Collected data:
------------
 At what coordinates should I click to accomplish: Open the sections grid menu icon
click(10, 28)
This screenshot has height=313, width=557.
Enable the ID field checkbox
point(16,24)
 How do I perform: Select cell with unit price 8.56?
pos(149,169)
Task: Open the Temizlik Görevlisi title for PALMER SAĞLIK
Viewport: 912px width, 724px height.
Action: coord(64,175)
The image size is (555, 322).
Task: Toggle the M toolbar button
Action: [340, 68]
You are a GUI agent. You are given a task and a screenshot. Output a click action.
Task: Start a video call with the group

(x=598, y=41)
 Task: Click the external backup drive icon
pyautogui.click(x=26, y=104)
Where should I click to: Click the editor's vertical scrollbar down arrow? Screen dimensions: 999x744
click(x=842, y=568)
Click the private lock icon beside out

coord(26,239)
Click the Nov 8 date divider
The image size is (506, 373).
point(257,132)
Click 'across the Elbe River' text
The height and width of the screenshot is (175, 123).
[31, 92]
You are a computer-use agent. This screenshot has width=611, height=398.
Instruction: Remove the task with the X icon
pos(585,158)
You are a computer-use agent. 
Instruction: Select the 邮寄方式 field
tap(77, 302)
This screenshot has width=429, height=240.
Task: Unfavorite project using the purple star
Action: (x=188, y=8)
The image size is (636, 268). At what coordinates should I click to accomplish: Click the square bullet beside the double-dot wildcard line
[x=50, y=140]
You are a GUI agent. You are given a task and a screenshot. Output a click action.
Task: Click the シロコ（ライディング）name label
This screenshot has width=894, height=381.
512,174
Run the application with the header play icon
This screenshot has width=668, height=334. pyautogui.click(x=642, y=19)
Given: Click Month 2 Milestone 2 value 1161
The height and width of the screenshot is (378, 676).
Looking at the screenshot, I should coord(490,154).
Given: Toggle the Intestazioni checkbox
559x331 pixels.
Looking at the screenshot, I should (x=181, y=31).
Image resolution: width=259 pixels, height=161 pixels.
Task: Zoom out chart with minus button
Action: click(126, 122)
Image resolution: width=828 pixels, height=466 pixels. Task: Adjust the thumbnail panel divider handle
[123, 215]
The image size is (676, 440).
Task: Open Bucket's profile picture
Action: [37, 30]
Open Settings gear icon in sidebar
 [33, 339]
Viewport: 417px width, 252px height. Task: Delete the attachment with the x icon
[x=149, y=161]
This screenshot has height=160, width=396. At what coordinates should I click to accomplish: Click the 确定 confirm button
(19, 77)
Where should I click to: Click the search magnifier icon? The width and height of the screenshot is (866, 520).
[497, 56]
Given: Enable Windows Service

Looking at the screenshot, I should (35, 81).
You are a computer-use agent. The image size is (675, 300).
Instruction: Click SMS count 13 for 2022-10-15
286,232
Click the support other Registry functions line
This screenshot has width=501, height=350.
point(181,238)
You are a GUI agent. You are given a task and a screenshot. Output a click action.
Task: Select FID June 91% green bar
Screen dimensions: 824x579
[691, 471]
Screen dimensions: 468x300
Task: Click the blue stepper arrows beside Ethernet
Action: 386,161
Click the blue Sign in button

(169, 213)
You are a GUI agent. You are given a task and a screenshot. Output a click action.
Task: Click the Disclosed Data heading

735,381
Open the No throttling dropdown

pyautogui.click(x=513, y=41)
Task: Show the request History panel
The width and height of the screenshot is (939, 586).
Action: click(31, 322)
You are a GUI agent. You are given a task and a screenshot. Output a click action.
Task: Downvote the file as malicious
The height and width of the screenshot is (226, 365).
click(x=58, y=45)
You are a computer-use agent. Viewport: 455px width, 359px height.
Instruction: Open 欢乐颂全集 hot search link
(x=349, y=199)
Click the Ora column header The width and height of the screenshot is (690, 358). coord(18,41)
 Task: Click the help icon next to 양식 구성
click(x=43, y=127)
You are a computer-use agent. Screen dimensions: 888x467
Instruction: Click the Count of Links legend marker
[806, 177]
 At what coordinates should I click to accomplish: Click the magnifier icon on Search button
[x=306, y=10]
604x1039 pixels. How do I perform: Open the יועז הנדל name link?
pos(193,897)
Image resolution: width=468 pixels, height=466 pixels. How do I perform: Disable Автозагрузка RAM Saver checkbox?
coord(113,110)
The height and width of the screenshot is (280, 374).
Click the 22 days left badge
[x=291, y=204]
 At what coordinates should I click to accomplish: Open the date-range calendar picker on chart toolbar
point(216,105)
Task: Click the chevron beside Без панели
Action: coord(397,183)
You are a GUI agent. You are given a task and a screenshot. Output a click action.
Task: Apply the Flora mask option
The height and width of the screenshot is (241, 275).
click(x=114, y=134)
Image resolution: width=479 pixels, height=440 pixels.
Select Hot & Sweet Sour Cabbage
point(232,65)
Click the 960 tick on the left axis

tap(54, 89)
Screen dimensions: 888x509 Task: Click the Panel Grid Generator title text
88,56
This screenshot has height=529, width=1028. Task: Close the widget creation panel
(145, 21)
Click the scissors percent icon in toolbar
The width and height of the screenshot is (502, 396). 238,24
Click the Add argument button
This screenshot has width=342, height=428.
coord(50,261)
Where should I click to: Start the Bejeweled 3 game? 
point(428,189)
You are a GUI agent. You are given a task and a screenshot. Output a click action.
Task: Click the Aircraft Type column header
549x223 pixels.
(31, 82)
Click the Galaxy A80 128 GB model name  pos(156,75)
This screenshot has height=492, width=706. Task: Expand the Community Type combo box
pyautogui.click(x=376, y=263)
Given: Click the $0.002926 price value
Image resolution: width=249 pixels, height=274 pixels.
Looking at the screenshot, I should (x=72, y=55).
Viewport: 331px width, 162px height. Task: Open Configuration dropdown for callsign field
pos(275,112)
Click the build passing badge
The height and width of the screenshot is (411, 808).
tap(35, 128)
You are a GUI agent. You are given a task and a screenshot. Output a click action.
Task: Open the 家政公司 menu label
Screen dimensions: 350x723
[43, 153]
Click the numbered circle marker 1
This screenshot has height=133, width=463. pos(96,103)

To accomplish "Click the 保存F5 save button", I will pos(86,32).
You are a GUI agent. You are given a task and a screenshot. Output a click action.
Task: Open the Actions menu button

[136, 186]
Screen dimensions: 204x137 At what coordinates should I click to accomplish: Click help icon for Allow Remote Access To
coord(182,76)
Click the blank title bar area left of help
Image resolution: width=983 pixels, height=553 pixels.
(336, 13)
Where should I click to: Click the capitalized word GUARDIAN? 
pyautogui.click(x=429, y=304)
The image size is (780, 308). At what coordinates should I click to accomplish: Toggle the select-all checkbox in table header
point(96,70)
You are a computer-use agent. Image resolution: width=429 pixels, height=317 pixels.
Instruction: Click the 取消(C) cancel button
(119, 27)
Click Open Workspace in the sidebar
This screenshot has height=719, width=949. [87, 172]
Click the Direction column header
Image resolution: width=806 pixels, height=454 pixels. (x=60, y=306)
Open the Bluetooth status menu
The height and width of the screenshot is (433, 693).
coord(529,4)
------------
Task prompt. Which lines above contain the word "value"? Copy each one.

Output for this task.
Given: Click Month 2 Milestone 2 value 1161
Given: Click the $0.002926 price value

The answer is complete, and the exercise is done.